Image: Google Maps/CityMetric.

And if you tried to use longitude to define West and East London on top of this, nothing would ever make sense ever again.

The Post Office

Image: Wikimedia Commons.

Some people give the Post Office the deciding vote, arguing that North and South London are defined by their postcodes. This does have some advantages, such as removing many contentious areas from the debate because they’re either in the West, East or Central postcode divisions, or ignoring Croydon.

But six of the SW postcodes are north of the river Thames, so we’re back to saying places like Fulham and Chelsea are in south London. Which is apparently fine with some people, but are we also going to concede that Big Ben and Buckingham Palace are South London landmarks?

Taken to the extreme this argument denies that South London exists at all. The South postcode region was abolished in 1868, to be merged into the SE and SW regions. The S postcode area is now Sheffield. So is Sheffield in South London, postcode truthers? Is that what you want?

Transport for London

Image: TfL.

At first glance TfL might not appear to have anything to add to the debate. The transport zones are about distance from the centre rather than compass point. And the Northern Line runs all the way through both North and South London, so maybe they’re just confused about the entire concept of directions.

 

Image: TfL.

But their website does provide bus maps that divide the city into 5 regions: North East, South East, South West, North West and the Centre. Although this unusual approach is roughly speaking achieved by drawing lines across and down the middle, then a box around the central London, there are some inconsistencies. Parts of Fulham are called for the South West region, yet the whole of the Isle of Dogs is now in North East London? Sick. It’s sick.

The Boundary Commission

One group of people who ought to know a thing or two about boundaries is the Boundary Commission for England. When coming up with proposals for reforming parliamentary constituencies in 2011, it first had to define ‘sub-regions’ for London.

Initially it suggested three – South, North East, and a combined North, West and Central region, which included Richmond (controversial!) – before merging the latter two into ‘North’ and shifting Richmond back to the South.

In the most recent proposal the regions have reverted to North Thames and South Thames (splitting Richmond), landing us right back where we started. Thanks a bunch, boundary commission.

The London Plan

Image: Greater London Authority.

What does the Mayor of London have to say? His office issues a London Plan, which divides London into five parts. Currently ‘South’ includes only Bromley, Croydon, Kingston upon Thames, Merton, Sutton, and Wandsworth, while the ‘North’ consists of just Barnet, Enfield, and Haringey. Everywhere else is divvied into East, South or Central.

While this minimalist approach does have the appeal of satisfying no-one, given the scheme has been completely revised twice since 2004 it does carry the risk of seismic upheaval. What if Sadiq gets drunk on power and declares that Islington is in East London? What then?

Wikipedia

 

Image: Wikimedia Commons/CityMetric.

The coordinates listed on the South London article lead to Brockwell Park near Herne Hill, while the coordinates on the North London article lead to a garden centre near Redbridge. I don’t know what this means, so I tried to ring the garden centre to see if they had any advice on the matter. It was closed.

Pevsner Guides

Image: Wikimedia Commons/CityMetric.

Art historian Sir Nikolaus Pevsner might seem an unlikely source of help at this juncture, but we’ve tried everything else. And the series of architectural guides that he edited, The Buildings of England, originally included 2 volumes for London: “The Cities of London and Westminster”, and “everything else”. Which is useless.
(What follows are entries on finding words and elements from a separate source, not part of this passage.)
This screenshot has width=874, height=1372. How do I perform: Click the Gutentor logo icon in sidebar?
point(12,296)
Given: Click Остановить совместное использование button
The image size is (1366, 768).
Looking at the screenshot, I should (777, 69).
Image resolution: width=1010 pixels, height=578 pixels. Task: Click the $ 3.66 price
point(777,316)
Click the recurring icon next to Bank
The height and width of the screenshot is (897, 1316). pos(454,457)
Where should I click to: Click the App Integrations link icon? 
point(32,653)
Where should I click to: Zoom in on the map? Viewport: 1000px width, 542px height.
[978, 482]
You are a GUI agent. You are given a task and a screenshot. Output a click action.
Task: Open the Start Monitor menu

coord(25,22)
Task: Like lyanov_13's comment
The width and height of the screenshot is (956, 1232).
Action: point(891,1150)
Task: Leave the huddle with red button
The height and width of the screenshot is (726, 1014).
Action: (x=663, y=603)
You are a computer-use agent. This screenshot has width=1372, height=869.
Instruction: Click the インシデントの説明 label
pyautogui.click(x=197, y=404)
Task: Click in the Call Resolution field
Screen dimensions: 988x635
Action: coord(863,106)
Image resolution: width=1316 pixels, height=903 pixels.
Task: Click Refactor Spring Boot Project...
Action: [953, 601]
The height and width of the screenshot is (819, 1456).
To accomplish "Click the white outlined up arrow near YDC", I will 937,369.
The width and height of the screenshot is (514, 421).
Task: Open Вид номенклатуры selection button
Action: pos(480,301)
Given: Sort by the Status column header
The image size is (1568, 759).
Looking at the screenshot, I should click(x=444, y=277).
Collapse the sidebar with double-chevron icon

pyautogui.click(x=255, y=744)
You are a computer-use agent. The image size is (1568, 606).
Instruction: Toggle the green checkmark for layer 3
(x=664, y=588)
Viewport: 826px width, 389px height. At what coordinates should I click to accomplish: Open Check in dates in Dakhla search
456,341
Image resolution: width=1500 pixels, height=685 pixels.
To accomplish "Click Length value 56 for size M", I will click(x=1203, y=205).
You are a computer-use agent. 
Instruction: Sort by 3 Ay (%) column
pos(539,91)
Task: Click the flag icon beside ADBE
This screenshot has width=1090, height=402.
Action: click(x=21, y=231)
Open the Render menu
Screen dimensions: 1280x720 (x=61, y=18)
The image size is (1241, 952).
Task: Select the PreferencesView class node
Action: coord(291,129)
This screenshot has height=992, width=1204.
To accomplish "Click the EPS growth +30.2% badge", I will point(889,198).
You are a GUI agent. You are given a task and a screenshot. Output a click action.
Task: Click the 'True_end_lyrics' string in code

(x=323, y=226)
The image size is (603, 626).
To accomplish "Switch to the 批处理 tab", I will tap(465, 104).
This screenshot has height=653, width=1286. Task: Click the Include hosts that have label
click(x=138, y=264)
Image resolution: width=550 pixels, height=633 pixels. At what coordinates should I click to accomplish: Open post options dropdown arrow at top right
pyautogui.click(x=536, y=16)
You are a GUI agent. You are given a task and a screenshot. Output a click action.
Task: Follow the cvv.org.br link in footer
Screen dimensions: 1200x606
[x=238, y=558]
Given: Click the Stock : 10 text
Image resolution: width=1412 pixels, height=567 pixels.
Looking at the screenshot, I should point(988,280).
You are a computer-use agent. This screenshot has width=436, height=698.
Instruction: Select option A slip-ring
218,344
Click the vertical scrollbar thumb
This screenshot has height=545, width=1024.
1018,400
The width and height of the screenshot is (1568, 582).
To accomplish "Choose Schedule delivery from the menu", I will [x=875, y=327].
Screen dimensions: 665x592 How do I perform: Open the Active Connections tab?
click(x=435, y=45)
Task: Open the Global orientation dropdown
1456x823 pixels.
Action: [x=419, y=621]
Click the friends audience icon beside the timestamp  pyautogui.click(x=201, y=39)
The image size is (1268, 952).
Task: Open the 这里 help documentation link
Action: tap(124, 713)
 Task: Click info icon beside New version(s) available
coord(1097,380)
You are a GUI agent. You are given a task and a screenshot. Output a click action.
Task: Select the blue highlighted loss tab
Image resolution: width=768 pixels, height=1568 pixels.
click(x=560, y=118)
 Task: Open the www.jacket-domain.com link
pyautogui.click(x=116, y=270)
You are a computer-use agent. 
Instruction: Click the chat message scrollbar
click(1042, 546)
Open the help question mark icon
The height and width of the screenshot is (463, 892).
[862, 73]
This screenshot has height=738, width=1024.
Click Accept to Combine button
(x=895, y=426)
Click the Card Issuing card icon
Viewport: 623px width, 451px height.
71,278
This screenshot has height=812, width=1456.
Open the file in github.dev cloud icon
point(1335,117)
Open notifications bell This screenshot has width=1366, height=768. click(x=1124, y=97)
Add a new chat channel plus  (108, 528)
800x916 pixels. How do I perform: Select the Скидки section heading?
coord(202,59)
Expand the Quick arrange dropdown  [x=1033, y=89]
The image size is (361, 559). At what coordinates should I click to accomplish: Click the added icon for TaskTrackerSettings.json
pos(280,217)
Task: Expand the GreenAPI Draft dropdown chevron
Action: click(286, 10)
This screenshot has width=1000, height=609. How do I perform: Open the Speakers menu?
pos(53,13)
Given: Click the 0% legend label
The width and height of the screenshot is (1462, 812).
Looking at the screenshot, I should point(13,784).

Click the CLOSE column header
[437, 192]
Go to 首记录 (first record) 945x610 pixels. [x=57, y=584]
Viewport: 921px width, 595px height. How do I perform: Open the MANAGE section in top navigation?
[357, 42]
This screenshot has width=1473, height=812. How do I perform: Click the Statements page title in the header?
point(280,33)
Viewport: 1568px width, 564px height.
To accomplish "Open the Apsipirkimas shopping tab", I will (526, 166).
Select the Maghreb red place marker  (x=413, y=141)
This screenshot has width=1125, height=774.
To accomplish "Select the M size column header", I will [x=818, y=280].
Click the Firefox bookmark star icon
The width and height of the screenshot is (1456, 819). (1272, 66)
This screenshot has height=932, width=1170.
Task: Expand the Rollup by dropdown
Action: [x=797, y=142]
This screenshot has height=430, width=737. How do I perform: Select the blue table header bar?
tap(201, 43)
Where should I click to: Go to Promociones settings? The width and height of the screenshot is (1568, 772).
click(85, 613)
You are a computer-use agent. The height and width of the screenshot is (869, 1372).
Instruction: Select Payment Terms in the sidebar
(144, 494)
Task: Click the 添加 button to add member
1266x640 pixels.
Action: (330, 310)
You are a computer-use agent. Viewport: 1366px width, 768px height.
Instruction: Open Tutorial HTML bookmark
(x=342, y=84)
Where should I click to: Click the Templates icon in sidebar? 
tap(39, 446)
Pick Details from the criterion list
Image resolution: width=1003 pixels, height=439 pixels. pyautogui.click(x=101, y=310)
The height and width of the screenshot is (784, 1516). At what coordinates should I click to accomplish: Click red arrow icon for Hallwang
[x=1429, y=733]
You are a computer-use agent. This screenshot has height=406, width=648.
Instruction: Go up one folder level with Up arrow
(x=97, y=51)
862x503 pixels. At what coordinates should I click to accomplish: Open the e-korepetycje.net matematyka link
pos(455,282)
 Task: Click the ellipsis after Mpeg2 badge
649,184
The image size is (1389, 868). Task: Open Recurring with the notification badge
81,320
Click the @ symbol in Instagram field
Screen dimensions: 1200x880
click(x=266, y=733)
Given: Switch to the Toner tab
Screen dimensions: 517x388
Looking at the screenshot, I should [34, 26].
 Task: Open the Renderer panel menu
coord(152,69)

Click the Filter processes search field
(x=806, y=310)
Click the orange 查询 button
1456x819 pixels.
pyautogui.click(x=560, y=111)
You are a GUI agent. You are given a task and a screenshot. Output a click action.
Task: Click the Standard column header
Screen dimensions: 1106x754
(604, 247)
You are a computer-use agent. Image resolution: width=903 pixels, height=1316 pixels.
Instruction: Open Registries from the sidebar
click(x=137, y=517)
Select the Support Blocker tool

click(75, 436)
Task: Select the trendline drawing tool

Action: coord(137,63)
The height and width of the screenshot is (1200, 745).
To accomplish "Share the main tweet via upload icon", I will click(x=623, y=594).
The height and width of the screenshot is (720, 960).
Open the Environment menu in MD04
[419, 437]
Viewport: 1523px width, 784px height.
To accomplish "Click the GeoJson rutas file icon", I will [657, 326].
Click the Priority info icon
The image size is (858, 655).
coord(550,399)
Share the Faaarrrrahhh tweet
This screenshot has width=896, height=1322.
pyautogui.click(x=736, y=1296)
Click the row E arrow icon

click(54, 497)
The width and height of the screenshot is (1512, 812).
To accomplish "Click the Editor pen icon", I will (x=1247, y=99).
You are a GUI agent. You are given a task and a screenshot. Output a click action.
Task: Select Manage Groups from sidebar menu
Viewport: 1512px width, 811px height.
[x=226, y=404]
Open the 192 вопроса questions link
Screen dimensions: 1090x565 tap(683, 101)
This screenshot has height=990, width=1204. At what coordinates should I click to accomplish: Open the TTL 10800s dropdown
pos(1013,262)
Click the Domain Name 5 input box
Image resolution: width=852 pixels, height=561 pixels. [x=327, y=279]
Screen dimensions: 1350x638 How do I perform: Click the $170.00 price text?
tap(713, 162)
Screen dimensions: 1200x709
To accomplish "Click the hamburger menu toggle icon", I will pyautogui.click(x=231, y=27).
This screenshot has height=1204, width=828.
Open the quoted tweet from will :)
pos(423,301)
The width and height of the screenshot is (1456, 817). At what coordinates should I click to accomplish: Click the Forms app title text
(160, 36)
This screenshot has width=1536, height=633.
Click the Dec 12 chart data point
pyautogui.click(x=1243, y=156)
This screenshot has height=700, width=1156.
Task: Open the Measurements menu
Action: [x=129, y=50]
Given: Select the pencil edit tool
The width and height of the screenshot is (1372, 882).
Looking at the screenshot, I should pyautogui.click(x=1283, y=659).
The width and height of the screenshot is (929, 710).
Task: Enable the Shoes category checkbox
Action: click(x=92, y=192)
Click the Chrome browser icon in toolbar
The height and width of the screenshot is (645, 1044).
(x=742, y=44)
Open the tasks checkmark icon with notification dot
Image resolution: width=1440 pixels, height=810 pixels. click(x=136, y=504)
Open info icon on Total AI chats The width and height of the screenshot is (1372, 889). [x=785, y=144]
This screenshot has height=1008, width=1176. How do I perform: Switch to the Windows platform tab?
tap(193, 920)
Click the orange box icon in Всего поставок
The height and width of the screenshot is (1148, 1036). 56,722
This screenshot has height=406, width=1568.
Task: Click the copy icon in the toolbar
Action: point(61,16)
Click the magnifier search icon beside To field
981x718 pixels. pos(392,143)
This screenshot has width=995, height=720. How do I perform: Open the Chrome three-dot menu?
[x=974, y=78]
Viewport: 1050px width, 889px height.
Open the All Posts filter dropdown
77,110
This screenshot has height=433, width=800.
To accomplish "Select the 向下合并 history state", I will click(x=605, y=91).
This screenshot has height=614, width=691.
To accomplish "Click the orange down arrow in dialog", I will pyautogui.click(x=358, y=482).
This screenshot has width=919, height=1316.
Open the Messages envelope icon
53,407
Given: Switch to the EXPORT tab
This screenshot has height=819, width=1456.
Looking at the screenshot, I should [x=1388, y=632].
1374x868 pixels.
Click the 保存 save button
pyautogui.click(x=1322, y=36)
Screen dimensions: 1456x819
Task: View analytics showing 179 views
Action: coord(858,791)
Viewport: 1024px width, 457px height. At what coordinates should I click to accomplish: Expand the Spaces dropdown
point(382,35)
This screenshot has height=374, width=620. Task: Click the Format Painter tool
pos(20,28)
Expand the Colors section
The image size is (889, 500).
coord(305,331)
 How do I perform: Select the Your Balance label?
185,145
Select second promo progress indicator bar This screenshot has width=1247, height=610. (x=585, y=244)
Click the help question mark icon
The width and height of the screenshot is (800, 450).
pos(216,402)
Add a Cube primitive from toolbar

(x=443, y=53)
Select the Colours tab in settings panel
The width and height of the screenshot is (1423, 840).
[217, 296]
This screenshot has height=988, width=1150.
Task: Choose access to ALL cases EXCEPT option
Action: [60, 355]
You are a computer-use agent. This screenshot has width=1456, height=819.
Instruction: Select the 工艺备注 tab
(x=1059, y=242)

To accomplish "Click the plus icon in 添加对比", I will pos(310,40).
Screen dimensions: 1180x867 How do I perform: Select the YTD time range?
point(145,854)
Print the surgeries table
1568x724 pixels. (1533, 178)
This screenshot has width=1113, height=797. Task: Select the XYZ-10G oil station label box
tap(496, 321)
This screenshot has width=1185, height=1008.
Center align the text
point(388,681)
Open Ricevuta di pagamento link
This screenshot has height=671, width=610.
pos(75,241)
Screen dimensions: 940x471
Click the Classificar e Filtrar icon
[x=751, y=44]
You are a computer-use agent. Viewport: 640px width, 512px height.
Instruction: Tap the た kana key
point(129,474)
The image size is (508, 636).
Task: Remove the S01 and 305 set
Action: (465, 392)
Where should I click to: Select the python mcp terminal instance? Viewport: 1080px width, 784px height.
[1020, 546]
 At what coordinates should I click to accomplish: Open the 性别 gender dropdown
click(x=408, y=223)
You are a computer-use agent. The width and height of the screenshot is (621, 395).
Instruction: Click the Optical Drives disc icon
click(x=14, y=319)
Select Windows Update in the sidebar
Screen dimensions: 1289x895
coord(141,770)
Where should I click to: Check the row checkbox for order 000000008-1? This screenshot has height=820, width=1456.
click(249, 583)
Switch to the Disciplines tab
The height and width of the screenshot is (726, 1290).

But as his successors have revised his work, London has expanded to fill 6 volumes: North, North West, East, The City, Westminster, and South. South, quite sensibly, includes every borough south of the Thames, and any borough that is partly south of the Thames (i.e. Richmond). And as a bonus: West London no longer exists.

McDonald’s

I rang a McDonald’s in Fulham and asked if they were in South London. They said no.